• Stored data:
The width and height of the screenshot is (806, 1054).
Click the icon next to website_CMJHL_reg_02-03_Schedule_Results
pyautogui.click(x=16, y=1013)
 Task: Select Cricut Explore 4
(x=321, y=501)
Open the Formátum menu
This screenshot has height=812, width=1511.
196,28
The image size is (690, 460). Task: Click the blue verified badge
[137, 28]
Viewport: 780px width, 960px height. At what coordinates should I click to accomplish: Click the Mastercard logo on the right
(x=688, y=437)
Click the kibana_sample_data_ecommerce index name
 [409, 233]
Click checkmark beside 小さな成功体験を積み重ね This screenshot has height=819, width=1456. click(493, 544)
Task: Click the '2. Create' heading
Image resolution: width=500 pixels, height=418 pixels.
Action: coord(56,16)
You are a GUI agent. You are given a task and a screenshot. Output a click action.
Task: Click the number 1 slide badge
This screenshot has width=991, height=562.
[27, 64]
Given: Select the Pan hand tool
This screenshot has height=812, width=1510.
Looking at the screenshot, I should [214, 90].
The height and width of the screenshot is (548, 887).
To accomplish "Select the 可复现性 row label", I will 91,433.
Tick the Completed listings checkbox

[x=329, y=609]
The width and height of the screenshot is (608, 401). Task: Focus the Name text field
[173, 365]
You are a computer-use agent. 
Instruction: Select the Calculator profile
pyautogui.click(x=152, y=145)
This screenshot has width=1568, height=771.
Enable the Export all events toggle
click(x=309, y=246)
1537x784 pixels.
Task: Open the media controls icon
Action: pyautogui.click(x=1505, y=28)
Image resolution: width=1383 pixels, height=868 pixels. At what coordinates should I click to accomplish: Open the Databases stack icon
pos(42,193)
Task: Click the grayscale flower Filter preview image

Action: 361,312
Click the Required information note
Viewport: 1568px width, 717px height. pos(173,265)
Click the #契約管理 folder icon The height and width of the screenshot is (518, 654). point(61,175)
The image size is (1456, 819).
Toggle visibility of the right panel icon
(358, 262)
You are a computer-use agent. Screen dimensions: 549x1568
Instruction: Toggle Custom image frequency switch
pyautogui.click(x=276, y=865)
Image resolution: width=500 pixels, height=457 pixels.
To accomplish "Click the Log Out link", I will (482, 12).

• Exercise aim:
Count the lines in the data above that contain the word "should". Case counts. Reply with the number only.

• Answer for the task:
3